Edith et Richard, notre ressenti d’un fabuleux concert : l’accordéon virtuose . Eglise de Champéry 12 août 19h. Le Président du Festival International de Musique
prend la parole pour remercier les personnalités présentes et les auditeurs de tout pays
venus nombreux. Puis il laisse la parole à la Directrice du Festival, très sympathique, qui avec beaucoup d’humour signale la présence de nîmois dans la salle qui ont
amené avec eux un peu de canicule. Nous nous faisons tout petit. Elle a des mots
gentils pour Clémence et Jérémie qui saluent le public et s’installent. Quelques
retardataires s’assoient, l’église est pleine. Derrière nous, j’entends : » ah ! je croyais
que c’étaient des musiques de films. Mais il y a de l’accordéon, c’est pas plus mal ». Justement Clémence prend la parole pour les présenter et termine en précisant que
l’accordéon n’a rien de ringard. Et toc ! Dans l’église, des spectateurs avertis
approuvent. Le silence se fait.
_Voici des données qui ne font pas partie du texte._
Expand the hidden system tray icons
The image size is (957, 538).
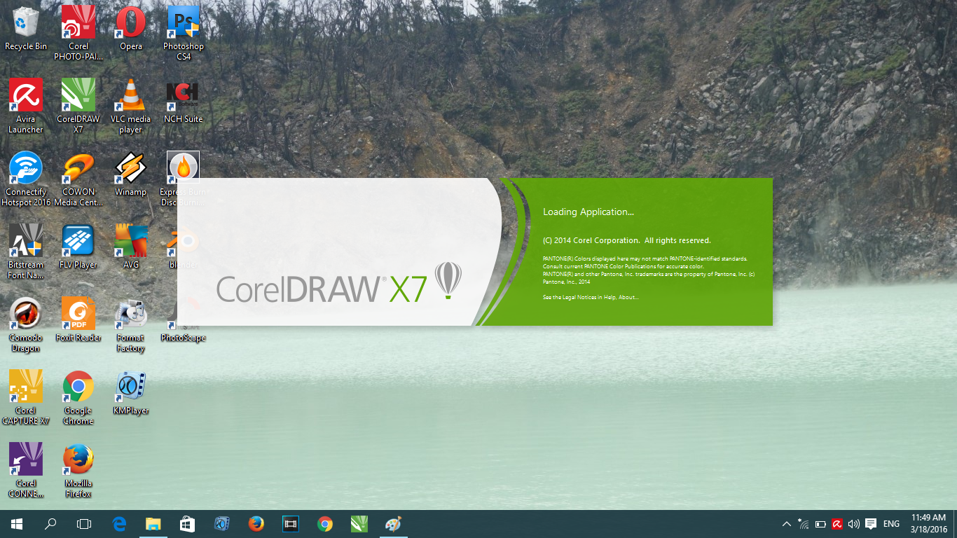pyautogui.click(x=786, y=523)
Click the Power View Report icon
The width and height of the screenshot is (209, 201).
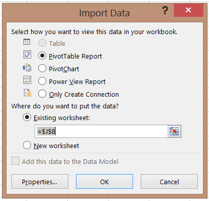click(x=27, y=80)
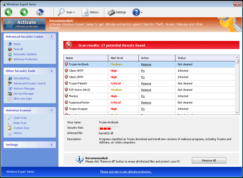Open Settings in the toolbar
The image size is (243, 178).
117,12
Jérémie accompagné de Clémence dans toutes les
œuvres, attaque l’ »ouverture du barbier de Séville », morceau entraînant qui résonne
dans l’excellente acoustique de l’église de forme pyramidale. Très applaudi. Puis
c’est l’intermezzo de « Cavaleria rusticana » de Pietro Mascagni. Le thème de cette
œuvre joué par l’accordéon nous émeut beaucoup. Avez-vous déjà dansé un tango endiablé dans une église ? C’est ce qui a failli nous
arrivé avec ce « Voyage de Vivaldi en Argentine » d’Astor Piazzola, bien revisité
avec beaucoup d’humour par nos amis virtuoses. Vous auriez dû voir les yeux
pétillants de malice de Jérémie ! Des murmures approbateurs et amusés fusaient dans
l’église. Puis après ce voyage c’est « Il padrino, La Strada », ensuite un « Nocturne
« extrait de six pièces d’Ottorino Respighi très beau. Puis « Il postino » , « le
postier » de Luis Bacalov où Pablo Neruda, en exil à Capri apprend la poésie au
facteur devenu un ami , qui peu cultivé, pourra ainsi dire son amour à la serveuse du
bar qu’il fréquente (le bar, plus tard la serveuse...). Jérémie se lève et explique les diversités de ses deux accordéons. Il pensait que celà
n’intéresserait pas trop les gens. Il a été détrompé car des questions lui ont était
posées. Le public était intéressé, surtout après avoir entendu le jeu de cet instrument
quelque peu désavoué. Enfin intervient « l’Hommage à Ennio Morricone » avec diverses œuvres. Dans
l’obscurité s’élève le son lancinant de l’harmonica d’ »il était une fois dans l’Ouest ». Le rendu Harmonica / accordéon est parfait. Après quelques morceaux, une très belle
voix de soprano, puissante s’élève. Les auditeurs, étonnés regardent à droite, à
gauche, vers le ciel en une muette interrogation. Eh bien, c’est Clémence accompagné
de son piano qui chante l’air du film à son tour. C’est prenant ! Edda Del’Orso ne
l’eût pas reniée...Clémence se lève, revient avec son violoncelle, s’installe. Un sourire, un hochement de tête. J’entends chuchoté : «quelle complicité !». L’association
accordéon / violoncelle est géniale. L’attaque et l’échange parfaits. Tout le public est
suspendu à leurs gestes. Nous entendons des murmures admiratifs : «mais comment
peuvent-ils jouer autant d’instruments ?» Eh oui !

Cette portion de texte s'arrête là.